Current employees are in line for a quarter million in retention payments, including upping base salaries by 4% and setting aside 3% merit increases. Salaries make up 48% of the total county budget.

“We had a 40% turnover of employees,” Helen Geise, director of Budget and Risk Management for Tarrant County, said. “So the court, one of their main initiatives and focuses was to make sure that there were increases to salaries, to be able to retain and hire employees.”

The majority of those retention costs will go toward law enforcement, because most county employees work in law enforcement, Geise said. A study commissioned by the county helped gauge what was going on with salaries in other counties, Geise said, and helped them land on the 4% salary bump.

As a result of the salary and position increases, the proposed budget has increased by $108 million compared to fiscal year 2022. Initially, county staff recommended a $916 million budget with the same tax rate as last year. In a meeting Aug. 30, commissioners directed staff to reduce the tax rate by half a cent, resulting in the current $905 million budget proposal.

“We go back and the auditors recalculate the revenue based on that lower tax rate,” Geise said. 

That recalculation resulted in the $11 million decrease from the original budget proposal. As a result, the county will pause plans to renovate several existing buildings until the next budget cycle.

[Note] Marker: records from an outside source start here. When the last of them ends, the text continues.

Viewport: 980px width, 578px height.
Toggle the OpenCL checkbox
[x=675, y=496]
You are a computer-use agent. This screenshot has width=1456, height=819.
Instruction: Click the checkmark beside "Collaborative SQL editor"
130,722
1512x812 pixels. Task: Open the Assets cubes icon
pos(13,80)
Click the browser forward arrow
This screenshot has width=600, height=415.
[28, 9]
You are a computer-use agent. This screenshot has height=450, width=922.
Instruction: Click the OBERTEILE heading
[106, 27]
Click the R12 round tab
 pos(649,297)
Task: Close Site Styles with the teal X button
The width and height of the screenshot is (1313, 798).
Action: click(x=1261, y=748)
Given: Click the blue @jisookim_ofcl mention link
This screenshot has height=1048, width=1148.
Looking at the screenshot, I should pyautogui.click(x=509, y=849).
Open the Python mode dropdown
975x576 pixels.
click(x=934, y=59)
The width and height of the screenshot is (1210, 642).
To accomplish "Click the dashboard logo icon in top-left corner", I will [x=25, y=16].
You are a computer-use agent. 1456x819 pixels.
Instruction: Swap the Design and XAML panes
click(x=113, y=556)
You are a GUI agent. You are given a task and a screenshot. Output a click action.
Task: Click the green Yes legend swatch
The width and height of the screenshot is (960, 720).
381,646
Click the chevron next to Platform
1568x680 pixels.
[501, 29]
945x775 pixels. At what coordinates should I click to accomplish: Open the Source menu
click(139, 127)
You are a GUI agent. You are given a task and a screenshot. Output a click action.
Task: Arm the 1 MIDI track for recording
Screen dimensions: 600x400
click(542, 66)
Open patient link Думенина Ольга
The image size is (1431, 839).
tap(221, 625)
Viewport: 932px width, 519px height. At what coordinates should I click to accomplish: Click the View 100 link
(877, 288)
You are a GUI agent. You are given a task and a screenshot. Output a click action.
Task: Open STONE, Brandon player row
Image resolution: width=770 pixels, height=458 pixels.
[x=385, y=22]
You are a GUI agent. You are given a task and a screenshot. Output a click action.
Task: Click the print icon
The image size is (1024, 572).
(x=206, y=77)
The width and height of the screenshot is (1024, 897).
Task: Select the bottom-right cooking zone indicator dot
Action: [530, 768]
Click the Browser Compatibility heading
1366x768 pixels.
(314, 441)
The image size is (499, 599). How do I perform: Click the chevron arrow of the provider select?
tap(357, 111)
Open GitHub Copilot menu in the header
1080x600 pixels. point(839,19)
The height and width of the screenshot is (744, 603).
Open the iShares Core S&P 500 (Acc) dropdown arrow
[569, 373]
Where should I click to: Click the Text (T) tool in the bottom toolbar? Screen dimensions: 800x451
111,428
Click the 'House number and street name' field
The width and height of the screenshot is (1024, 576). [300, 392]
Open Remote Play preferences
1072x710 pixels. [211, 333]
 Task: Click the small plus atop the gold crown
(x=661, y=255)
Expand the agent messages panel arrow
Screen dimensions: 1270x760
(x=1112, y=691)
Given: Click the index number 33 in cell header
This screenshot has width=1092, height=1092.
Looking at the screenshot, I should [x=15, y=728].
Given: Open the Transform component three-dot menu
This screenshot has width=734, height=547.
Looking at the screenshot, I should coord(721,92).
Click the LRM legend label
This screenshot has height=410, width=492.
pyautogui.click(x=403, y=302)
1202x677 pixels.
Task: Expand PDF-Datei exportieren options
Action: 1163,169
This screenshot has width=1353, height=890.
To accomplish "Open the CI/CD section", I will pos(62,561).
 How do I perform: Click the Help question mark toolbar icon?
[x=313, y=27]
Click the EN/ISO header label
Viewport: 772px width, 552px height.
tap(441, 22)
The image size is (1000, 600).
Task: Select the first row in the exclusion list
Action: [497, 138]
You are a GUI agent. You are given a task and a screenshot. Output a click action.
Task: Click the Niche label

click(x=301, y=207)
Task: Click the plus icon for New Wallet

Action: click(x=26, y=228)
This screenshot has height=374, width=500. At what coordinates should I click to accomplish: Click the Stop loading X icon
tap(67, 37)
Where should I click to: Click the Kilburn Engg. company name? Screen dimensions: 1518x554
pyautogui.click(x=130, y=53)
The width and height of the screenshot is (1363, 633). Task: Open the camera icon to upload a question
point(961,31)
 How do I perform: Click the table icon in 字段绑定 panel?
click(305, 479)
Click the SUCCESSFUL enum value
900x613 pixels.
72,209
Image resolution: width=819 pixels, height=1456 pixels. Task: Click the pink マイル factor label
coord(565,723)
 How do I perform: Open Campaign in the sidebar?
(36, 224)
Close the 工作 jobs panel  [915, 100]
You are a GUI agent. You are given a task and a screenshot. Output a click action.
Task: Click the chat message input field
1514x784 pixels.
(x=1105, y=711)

Tarrant County generally funds capital projects, like renovations, using cash leftover from the previous year.

While county commissioners are intent on lowering the tax rate, residents are still likely to see a tax hike in 2023 because of property value increases, similar to the situation in 2022. On average, residential accounts increased by 14.6% in 2022, according to the Tarrant Appraisal District. The total amount of revenue set to be raised through the new, lower tax rate has not yet been determined. 

The commissioners’ court has until Sept. 13 to finalize the budget, when it will vote on both the proposed tax rate and budget. Previous meetings discussing the budget proposal can be viewed here.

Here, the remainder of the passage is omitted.